--- Records provided ---

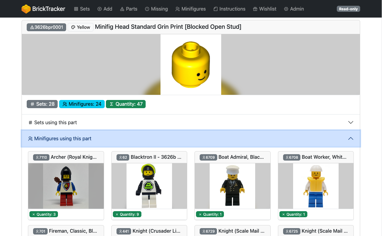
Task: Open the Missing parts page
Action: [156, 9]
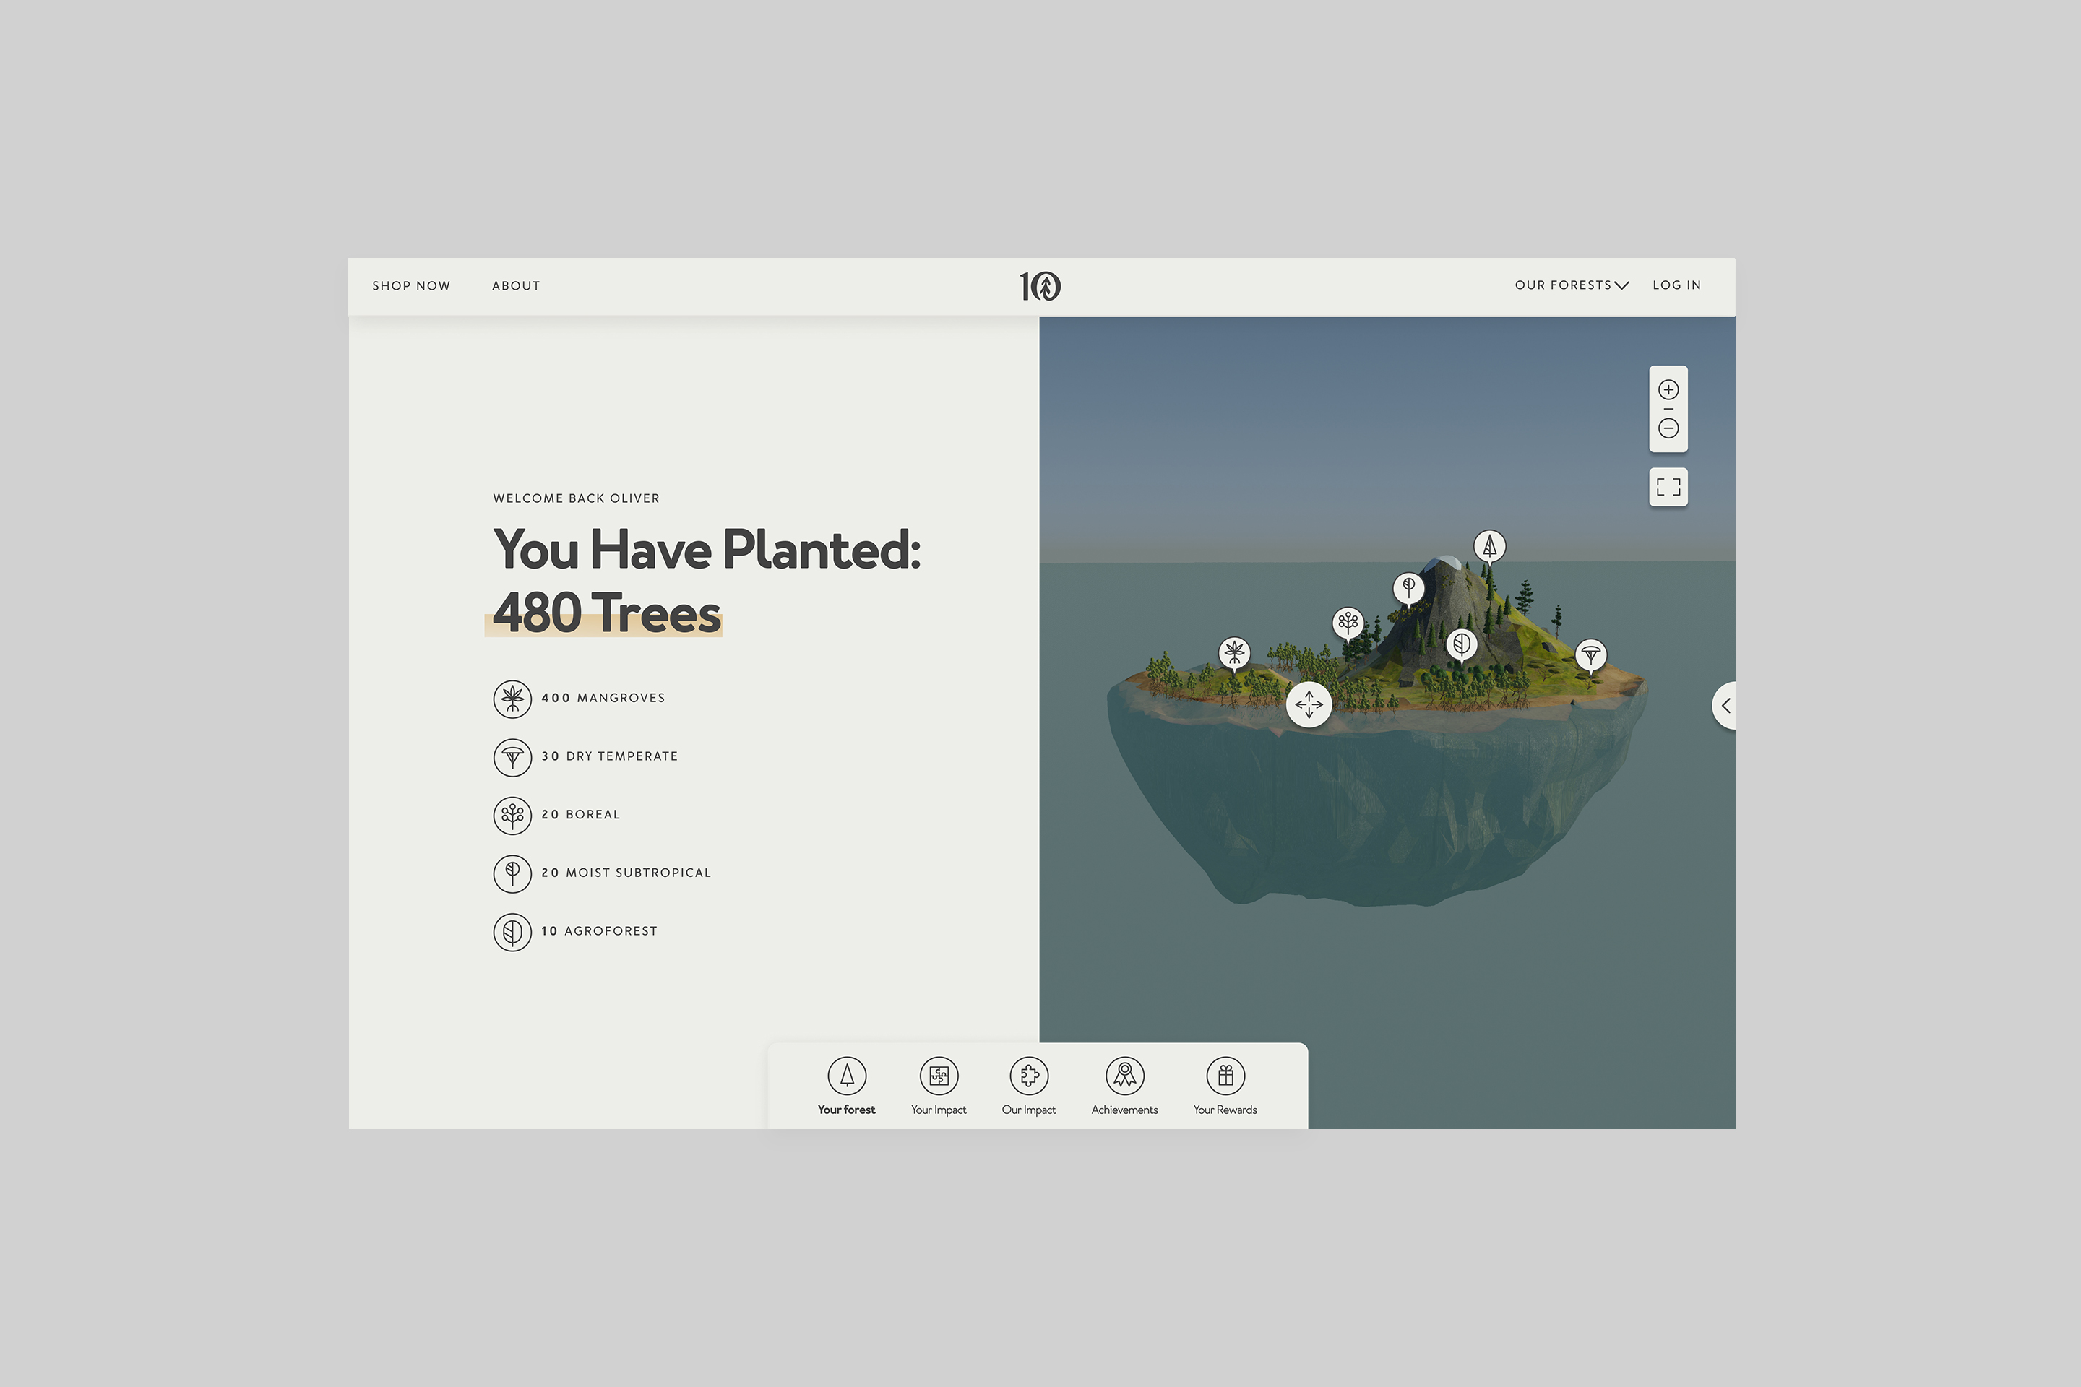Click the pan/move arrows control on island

---
--- Records provided ---

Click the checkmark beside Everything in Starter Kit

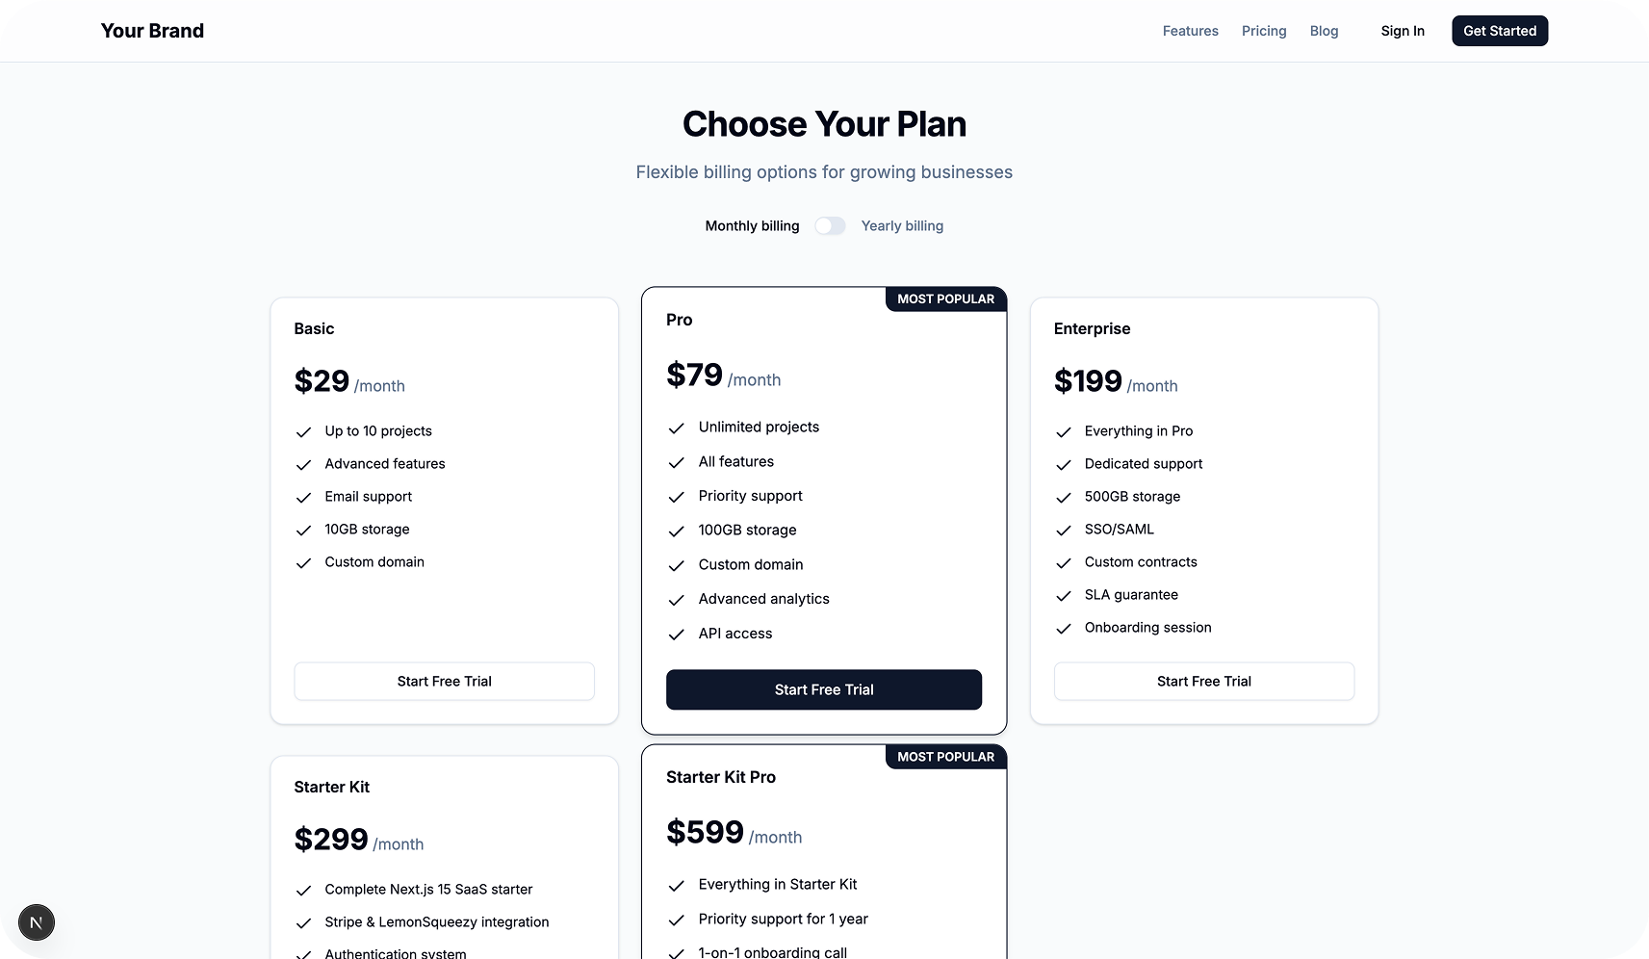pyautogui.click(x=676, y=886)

---

__What the task requires__.
Rewrite the stretch from the line that contains "Click the checkmark" through the line that contains "pyautogui.click(x=676, y=886)", substituting "next to" for "beside" and changing nothing else. Leave the pictures out of the answer.

__Final result__.
Click the checkmark next to Everything in Starter Kit

pyautogui.click(x=676, y=886)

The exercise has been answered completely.